■ **DIRECTIONS**: Write out the data once more, exactly as it reads.

Stored data entries:
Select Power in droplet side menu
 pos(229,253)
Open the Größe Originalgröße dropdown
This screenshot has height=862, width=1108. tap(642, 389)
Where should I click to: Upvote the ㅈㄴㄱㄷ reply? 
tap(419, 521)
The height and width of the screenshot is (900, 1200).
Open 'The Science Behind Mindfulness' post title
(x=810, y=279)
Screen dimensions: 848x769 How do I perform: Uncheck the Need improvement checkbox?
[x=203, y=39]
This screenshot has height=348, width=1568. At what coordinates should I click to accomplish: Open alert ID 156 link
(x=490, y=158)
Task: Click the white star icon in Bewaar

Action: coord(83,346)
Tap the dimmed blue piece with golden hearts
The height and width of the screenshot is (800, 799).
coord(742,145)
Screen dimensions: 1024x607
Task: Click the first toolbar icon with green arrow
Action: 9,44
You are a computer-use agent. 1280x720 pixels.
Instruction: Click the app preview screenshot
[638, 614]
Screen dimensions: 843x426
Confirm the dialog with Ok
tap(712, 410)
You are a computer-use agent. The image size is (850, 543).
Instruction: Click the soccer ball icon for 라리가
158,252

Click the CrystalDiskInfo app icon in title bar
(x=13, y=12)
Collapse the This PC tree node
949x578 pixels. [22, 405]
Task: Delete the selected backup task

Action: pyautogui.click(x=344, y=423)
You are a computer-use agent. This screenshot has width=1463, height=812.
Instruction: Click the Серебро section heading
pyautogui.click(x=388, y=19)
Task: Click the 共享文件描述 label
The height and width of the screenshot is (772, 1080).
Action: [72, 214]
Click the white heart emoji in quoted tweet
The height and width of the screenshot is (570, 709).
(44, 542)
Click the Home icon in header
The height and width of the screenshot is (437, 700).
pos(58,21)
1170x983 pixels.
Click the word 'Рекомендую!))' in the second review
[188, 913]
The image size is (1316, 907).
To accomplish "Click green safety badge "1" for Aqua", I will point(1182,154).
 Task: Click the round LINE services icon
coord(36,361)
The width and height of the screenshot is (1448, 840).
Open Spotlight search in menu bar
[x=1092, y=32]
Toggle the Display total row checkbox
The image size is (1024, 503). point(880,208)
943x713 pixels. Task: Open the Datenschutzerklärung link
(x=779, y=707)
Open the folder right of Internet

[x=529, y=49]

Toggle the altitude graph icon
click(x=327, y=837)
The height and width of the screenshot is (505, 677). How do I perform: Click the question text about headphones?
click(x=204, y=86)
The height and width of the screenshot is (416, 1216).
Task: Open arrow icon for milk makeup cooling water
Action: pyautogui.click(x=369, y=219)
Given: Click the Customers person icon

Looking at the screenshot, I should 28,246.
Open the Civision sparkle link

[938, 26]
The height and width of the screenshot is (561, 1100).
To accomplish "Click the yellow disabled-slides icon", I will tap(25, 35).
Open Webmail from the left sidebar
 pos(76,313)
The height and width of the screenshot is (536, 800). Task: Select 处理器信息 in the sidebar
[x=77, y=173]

■ **COMPLETED EXERCISE**:
Select Power in droplet side menu
 pos(229,253)
Open the Größe Originalgröße dropdown
This screenshot has height=862, width=1108. tap(642, 389)
Where should I click to: Upvote the ㅈㄴㄱㄷ reply? 
tap(419, 521)
The height and width of the screenshot is (900, 1200).
Open 'The Science Behind Mindfulness' post title
(x=810, y=279)
Screen dimensions: 848x769 How do I perform: Uncheck the Need improvement checkbox?
[x=203, y=39]
This screenshot has height=348, width=1568. At what coordinates should I click to accomplish: Open alert ID 156 link
(x=490, y=158)
Task: Click the white star icon in Bewaar

Action: coord(83,346)
Tap the dimmed blue piece with golden hearts
The height and width of the screenshot is (800, 799).
coord(742,145)
Screen dimensions: 1024x607
Task: Click the first toolbar icon with green arrow
Action: 9,44
You are a computer-use agent. 1280x720 pixels.
Instruction: Click the app preview screenshot
[638, 614]
Screen dimensions: 843x426
Confirm the dialog with Ok
tap(712, 410)
You are a computer-use agent. The image size is (850, 543).
Instruction: Click the soccer ball icon for 라리가
158,252

Click the CrystalDiskInfo app icon in title bar
(x=13, y=12)
Collapse the This PC tree node
949x578 pixels. [22, 405]
Task: Delete the selected backup task

Action: pyautogui.click(x=344, y=423)
You are a computer-use agent. This screenshot has width=1463, height=812.
Instruction: Click the Серебро section heading
pyautogui.click(x=388, y=19)
Task: Click the 共享文件描述 label
The height and width of the screenshot is (772, 1080).
Action: [72, 214]
Click the white heart emoji in quoted tweet
The height and width of the screenshot is (570, 709).
(44, 542)
Click the Home icon in header
The height and width of the screenshot is (437, 700).
pos(58,21)
1170x983 pixels.
Click the word 'Рекомендую!))' in the second review
[188, 913]
The image size is (1316, 907).
To accomplish "Click green safety badge "1" for Aqua", I will point(1182,154).
 Task: Click the round LINE services icon
coord(36,361)
The width and height of the screenshot is (1448, 840).
Open Spotlight search in menu bar
[x=1092, y=32]
Toggle the Display total row checkbox
The image size is (1024, 503). point(880,208)
943x713 pixels. Task: Open the Datenschutzerklärung link
(x=779, y=707)
Open the folder right of Internet

[x=529, y=49]

Toggle the altitude graph icon
click(x=327, y=837)
The height and width of the screenshot is (505, 677). How do I perform: Click the question text about headphones?
click(x=204, y=86)
The height and width of the screenshot is (416, 1216).
Task: Open arrow icon for milk makeup cooling water
Action: pyautogui.click(x=369, y=219)
Given: Click the Customers person icon

Looking at the screenshot, I should 28,246.
Open the Civision sparkle link

[938, 26]
The height and width of the screenshot is (561, 1100).
To accomplish "Click the yellow disabled-slides icon", I will tap(25, 35).
Open Webmail from the left sidebar
 pos(76,313)
The height and width of the screenshot is (536, 800). Task: Select 处理器信息 in the sidebar
[x=77, y=173]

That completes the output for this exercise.